* **Item-finding records**
╔══

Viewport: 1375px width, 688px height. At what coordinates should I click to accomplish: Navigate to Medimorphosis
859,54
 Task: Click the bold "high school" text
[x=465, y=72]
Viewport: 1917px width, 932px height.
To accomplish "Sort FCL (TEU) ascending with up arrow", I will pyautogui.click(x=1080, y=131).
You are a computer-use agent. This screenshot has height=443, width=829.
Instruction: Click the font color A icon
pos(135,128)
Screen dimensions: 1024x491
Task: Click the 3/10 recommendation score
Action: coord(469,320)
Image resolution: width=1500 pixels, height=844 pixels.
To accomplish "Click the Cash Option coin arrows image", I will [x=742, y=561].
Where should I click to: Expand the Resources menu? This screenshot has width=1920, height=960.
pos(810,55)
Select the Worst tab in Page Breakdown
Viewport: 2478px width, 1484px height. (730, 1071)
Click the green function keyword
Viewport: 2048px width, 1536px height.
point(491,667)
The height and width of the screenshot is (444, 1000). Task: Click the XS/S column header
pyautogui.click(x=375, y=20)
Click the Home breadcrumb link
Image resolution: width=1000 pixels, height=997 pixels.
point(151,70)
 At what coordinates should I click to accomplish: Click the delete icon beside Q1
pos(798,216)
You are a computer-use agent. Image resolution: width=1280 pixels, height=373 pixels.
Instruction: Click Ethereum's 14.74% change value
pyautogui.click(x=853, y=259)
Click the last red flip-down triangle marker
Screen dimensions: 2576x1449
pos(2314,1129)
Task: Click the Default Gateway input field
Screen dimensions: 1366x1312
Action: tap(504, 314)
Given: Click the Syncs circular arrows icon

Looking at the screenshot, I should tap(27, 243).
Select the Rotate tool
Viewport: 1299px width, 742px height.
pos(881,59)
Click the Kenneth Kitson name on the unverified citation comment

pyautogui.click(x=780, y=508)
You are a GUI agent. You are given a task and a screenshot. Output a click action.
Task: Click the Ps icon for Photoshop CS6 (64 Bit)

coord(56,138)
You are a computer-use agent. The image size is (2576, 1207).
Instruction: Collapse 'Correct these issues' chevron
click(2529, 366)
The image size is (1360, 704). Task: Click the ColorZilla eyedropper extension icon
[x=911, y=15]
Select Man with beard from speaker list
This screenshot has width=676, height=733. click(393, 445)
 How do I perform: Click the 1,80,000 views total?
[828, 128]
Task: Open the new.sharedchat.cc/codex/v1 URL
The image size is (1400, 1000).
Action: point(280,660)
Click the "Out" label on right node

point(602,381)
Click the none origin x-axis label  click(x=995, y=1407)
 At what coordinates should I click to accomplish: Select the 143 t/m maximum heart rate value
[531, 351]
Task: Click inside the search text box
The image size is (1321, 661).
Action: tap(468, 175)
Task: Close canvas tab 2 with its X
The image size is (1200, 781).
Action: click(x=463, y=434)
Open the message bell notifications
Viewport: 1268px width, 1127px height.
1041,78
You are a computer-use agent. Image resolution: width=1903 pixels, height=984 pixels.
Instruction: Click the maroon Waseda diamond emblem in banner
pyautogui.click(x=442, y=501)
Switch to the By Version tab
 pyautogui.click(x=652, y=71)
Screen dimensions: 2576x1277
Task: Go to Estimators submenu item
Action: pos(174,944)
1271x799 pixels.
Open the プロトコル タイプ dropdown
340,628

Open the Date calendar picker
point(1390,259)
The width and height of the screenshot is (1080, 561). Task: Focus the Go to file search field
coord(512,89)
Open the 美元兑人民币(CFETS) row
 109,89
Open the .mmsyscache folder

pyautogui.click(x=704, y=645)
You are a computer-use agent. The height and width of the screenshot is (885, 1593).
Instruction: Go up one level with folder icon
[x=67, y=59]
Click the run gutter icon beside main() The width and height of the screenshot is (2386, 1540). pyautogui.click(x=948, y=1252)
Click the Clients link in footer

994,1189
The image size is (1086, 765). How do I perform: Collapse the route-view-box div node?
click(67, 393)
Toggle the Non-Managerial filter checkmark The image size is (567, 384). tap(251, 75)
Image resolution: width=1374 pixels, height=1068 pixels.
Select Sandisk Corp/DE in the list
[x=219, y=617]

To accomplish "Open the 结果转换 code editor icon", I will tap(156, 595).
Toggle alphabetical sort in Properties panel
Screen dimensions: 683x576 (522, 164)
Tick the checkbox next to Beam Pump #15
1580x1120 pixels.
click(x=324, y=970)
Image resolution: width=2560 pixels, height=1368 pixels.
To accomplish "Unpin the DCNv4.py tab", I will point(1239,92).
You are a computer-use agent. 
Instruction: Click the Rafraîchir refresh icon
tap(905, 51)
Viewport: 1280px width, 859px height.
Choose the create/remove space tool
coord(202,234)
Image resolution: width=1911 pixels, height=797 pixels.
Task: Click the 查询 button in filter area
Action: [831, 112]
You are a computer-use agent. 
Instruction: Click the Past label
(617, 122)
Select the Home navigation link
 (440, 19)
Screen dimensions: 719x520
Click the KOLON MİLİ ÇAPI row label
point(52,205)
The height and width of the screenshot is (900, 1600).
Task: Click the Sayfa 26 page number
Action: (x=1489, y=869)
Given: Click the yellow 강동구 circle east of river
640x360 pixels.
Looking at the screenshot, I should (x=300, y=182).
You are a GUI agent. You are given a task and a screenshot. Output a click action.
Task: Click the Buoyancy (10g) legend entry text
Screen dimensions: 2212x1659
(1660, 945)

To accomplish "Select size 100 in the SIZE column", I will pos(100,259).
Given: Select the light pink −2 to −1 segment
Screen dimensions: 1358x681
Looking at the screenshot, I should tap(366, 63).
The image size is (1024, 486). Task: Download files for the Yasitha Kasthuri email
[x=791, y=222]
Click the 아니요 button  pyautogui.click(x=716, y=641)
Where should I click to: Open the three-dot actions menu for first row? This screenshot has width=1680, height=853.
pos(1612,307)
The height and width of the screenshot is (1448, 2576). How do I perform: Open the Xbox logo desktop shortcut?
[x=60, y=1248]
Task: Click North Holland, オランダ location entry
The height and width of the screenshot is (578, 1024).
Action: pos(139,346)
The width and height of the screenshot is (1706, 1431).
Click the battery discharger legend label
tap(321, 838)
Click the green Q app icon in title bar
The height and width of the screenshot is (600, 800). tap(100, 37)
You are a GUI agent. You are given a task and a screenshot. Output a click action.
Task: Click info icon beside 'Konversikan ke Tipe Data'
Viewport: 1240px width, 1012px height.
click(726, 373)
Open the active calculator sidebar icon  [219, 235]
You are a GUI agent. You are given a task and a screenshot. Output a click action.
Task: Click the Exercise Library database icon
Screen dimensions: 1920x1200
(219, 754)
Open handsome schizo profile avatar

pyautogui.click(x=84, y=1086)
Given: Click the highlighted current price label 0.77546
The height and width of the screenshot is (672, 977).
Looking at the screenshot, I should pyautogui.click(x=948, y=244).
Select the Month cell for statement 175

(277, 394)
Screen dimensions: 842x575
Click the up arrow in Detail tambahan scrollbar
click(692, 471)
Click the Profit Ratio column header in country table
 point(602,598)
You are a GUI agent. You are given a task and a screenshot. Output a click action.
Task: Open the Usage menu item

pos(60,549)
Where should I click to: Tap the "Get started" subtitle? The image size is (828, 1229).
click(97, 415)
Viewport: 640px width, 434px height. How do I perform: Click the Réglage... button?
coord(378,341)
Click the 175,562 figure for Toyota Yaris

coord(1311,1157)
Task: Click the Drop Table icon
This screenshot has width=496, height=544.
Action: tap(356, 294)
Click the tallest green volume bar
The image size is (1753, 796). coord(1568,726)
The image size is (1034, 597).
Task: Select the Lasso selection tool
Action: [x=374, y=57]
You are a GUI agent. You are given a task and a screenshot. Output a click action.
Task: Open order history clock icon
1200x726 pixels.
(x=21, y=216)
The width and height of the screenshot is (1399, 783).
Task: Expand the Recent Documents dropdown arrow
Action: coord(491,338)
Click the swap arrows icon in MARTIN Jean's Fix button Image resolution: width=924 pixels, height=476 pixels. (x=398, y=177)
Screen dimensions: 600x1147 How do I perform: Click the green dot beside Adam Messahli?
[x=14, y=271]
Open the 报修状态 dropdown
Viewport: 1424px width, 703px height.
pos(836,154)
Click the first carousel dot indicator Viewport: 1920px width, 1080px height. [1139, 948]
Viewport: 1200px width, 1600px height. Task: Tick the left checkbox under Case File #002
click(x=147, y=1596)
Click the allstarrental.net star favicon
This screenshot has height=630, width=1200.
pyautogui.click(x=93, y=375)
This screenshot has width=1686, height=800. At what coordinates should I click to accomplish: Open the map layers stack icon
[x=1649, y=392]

╚══

Set down again, without any change, the lines of the listing above that run from the line containing "Toggle the Non-Managerial" through the line containing "tap(905, 51)", both of those lines included.

* **Problem solution**
Toggle the Non-Managerial filter checkmark The image size is (567, 384). tap(251, 75)
Image resolution: width=1374 pixels, height=1068 pixels.
Select Sandisk Corp/DE in the list
[x=219, y=617]

To accomplish "Open the 结果转换 code editor icon", I will tap(156, 595).
Toggle alphabetical sort in Properties panel
Screen dimensions: 683x576 (522, 164)
Tick the checkbox next to Beam Pump #15
1580x1120 pixels.
click(x=324, y=970)
Image resolution: width=2560 pixels, height=1368 pixels.
To accomplish "Unpin the DCNv4.py tab", I will point(1239,92).
You are a computer-use agent. 
Instruction: Click the Rafraîchir refresh icon
tap(905, 51)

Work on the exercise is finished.